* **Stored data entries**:
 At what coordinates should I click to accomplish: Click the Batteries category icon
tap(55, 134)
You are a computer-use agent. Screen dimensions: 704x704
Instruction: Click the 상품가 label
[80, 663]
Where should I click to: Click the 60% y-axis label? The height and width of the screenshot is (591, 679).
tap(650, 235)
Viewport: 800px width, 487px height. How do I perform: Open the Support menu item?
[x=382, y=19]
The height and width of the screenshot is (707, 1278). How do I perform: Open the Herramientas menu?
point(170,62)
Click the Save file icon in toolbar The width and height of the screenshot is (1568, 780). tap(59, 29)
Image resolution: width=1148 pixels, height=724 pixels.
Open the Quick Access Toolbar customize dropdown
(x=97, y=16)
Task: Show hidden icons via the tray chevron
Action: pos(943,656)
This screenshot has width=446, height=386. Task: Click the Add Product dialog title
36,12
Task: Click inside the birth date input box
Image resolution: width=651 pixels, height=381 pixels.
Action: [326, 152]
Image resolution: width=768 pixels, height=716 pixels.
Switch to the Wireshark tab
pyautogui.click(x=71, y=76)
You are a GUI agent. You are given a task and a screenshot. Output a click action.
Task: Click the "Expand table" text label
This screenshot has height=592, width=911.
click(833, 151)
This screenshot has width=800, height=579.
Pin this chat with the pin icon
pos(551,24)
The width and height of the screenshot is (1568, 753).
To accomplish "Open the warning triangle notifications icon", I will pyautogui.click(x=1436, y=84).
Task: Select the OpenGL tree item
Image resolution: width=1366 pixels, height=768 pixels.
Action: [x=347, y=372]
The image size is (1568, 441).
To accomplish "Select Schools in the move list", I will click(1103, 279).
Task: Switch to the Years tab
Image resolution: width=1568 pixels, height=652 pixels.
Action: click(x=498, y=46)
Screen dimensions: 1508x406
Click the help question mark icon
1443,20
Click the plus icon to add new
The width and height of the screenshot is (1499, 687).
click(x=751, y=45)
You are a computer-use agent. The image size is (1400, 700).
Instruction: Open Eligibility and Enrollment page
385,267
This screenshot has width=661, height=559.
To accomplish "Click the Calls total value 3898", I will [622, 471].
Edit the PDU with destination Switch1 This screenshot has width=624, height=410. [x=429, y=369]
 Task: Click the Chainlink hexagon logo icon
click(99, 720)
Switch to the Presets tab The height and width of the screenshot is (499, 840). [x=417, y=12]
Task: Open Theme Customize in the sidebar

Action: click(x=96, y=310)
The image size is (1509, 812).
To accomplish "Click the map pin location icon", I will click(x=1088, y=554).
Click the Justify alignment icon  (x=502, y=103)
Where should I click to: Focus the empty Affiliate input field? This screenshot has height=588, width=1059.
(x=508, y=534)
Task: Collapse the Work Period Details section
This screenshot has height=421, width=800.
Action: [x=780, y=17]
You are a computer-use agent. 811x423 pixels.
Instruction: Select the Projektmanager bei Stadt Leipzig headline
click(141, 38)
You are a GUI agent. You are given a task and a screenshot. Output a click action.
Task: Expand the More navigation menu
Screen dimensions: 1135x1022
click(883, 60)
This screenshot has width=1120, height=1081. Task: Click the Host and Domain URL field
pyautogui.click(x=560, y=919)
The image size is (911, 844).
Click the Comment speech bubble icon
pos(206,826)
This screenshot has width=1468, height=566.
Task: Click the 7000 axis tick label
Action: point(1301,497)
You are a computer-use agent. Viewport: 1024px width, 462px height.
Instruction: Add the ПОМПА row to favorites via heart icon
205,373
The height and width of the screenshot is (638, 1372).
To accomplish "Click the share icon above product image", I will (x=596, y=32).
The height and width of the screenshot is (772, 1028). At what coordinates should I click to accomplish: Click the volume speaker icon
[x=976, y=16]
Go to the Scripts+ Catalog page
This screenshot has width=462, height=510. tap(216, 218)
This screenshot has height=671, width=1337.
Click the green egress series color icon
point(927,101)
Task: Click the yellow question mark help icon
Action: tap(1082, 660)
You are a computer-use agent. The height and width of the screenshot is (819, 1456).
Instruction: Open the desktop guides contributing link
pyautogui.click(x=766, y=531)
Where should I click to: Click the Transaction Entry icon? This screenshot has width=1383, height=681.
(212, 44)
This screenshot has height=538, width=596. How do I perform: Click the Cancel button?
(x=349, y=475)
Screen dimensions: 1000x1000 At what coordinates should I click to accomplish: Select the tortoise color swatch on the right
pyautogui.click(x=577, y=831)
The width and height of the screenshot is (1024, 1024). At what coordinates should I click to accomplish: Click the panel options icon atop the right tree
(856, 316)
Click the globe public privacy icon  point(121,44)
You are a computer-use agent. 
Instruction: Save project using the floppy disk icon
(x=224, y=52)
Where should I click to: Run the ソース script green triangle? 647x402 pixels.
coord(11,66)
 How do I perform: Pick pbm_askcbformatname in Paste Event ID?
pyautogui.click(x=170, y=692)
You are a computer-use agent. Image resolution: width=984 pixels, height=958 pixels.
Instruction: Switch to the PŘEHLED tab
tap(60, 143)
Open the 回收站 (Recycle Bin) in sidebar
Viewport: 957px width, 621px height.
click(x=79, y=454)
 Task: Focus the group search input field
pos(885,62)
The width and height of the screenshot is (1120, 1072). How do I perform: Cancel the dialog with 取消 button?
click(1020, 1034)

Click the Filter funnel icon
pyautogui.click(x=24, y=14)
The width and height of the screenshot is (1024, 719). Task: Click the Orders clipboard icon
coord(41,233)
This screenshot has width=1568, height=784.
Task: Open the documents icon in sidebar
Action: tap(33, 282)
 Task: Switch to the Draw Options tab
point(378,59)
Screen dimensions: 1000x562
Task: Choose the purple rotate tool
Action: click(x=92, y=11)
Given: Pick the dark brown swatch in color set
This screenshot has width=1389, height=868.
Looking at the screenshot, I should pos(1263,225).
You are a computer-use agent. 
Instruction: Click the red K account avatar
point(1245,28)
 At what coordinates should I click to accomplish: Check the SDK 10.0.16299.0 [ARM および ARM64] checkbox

* **ACTIVITY**: The data are to be transcribed in full, exactly as given.

* **RESULT FOR THIS EXERCISE**:
 At what coordinates should I click to accomplish: Click the Batteries category icon
tap(55, 134)
You are a computer-use agent. Screen dimensions: 704x704
Instruction: Click the 상품가 label
[80, 663]
Where should I click to: Click the 60% y-axis label? The height and width of the screenshot is (591, 679).
tap(650, 235)
Viewport: 800px width, 487px height. How do I perform: Open the Support menu item?
[x=382, y=19]
The height and width of the screenshot is (707, 1278). How do I perform: Open the Herramientas menu?
point(170,62)
Click the Save file icon in toolbar The width and height of the screenshot is (1568, 780). tap(59, 29)
Image resolution: width=1148 pixels, height=724 pixels.
Open the Quick Access Toolbar customize dropdown
(x=97, y=16)
Task: Show hidden icons via the tray chevron
Action: pos(943,656)
This screenshot has width=446, height=386. Task: Click the Add Product dialog title
36,12
Task: Click inside the birth date input box
Image resolution: width=651 pixels, height=381 pixels.
Action: [326, 152]
Image resolution: width=768 pixels, height=716 pixels.
Switch to the Wireshark tab
pyautogui.click(x=71, y=76)
You are a GUI agent. You are given a task and a screenshot. Output a click action.
Task: Click the "Expand table" text label
This screenshot has height=592, width=911.
click(833, 151)
This screenshot has width=800, height=579.
Pin this chat with the pin icon
pos(551,24)
The width and height of the screenshot is (1568, 753).
To accomplish "Open the warning triangle notifications icon", I will pyautogui.click(x=1436, y=84).
Task: Select the OpenGL tree item
Image resolution: width=1366 pixels, height=768 pixels.
Action: [x=347, y=372]
The image size is (1568, 441).
To accomplish "Select Schools in the move list", I will click(1103, 279).
Task: Switch to the Years tab
Image resolution: width=1568 pixels, height=652 pixels.
Action: click(x=498, y=46)
Screen dimensions: 1508x406
Click the help question mark icon
1443,20
Click the plus icon to add new
The width and height of the screenshot is (1499, 687).
click(x=751, y=45)
You are a computer-use agent. The image size is (1400, 700).
Instruction: Open Eligibility and Enrollment page
385,267
This screenshot has width=661, height=559.
To accomplish "Click the Calls total value 3898", I will [622, 471].
Edit the PDU with destination Switch1 This screenshot has width=624, height=410. [x=429, y=369]
 Task: Click the Chainlink hexagon logo icon
click(99, 720)
Switch to the Presets tab The height and width of the screenshot is (499, 840). [x=417, y=12]
Task: Open Theme Customize in the sidebar

Action: click(x=96, y=310)
The image size is (1509, 812).
To accomplish "Click the map pin location icon", I will click(x=1088, y=554).
Click the Justify alignment icon  (x=502, y=103)
Where should I click to: Focus the empty Affiliate input field? This screenshot has height=588, width=1059.
(x=508, y=534)
Task: Collapse the Work Period Details section
This screenshot has height=421, width=800.
Action: [x=780, y=17]
You are a computer-use agent. 811x423 pixels.
Instruction: Select the Projektmanager bei Stadt Leipzig headline
click(141, 38)
You are a GUI agent. You are given a task and a screenshot. Output a click action.
Task: Expand the More navigation menu
Screen dimensions: 1135x1022
click(883, 60)
This screenshot has width=1120, height=1081. Task: Click the Host and Domain URL field
pyautogui.click(x=560, y=919)
The image size is (911, 844).
Click the Comment speech bubble icon
pos(206,826)
This screenshot has width=1468, height=566.
Task: Click the 7000 axis tick label
Action: point(1301,497)
You are a computer-use agent. Viewport: 1024px width, 462px height.
Instruction: Add the ПОМПА row to favorites via heart icon
205,373
The height and width of the screenshot is (638, 1372).
To accomplish "Click the share icon above product image", I will (x=596, y=32).
The height and width of the screenshot is (772, 1028). At what coordinates should I click to accomplish: Click the volume speaker icon
[x=976, y=16]
Go to the Scripts+ Catalog page
This screenshot has width=462, height=510. tap(216, 218)
This screenshot has height=671, width=1337.
Click the green egress series color icon
point(927,101)
Task: Click the yellow question mark help icon
Action: tap(1082, 660)
You are a computer-use agent. The height and width of the screenshot is (819, 1456).
Instruction: Open the desktop guides contributing link
pyautogui.click(x=766, y=531)
Where should I click to: Click the Transaction Entry icon? This screenshot has width=1383, height=681.
(212, 44)
This screenshot has height=538, width=596. How do I perform: Click the Cancel button?
(x=349, y=475)
Screen dimensions: 1000x1000 At what coordinates should I click to accomplish: Select the tortoise color swatch on the right
pyautogui.click(x=577, y=831)
The width and height of the screenshot is (1024, 1024). At what coordinates should I click to accomplish: Click the panel options icon atop the right tree
(856, 316)
Click the globe public privacy icon  point(121,44)
You are a computer-use agent. 
Instruction: Save project using the floppy disk icon
(x=224, y=52)
Where should I click to: Run the ソース script green triangle? 647x402 pixels.
coord(11,66)
 How do I perform: Pick pbm_askcbformatname in Paste Event ID?
pyautogui.click(x=170, y=692)
You are a computer-use agent. Image resolution: width=984 pixels, height=958 pixels.
Instruction: Switch to the PŘEHLED tab
tap(60, 143)
Open the 回收站 (Recycle Bin) in sidebar
Viewport: 957px width, 621px height.
click(x=79, y=454)
 Task: Focus the group search input field
pos(885,62)
The width and height of the screenshot is (1120, 1072). How do I perform: Cancel the dialog with 取消 button?
click(1020, 1034)

Click the Filter funnel icon
pyautogui.click(x=24, y=14)
The width and height of the screenshot is (1024, 719). Task: Click the Orders clipboard icon
coord(41,233)
This screenshot has width=1568, height=784.
Task: Open the documents icon in sidebar
Action: tap(33, 282)
 Task: Switch to the Draw Options tab
point(378,59)
Screen dimensions: 1000x562
Task: Choose the purple rotate tool
Action: click(x=92, y=11)
Given: Pick the dark brown swatch in color set
This screenshot has width=1389, height=868.
Looking at the screenshot, I should pos(1263,225).
You are a computer-use agent. 
Instruction: Click the red K account avatar
point(1245,28)
 At what coordinates should I click to accomplish: Check the SDK 10.0.16299.0 [ARM および ARM64] checkbox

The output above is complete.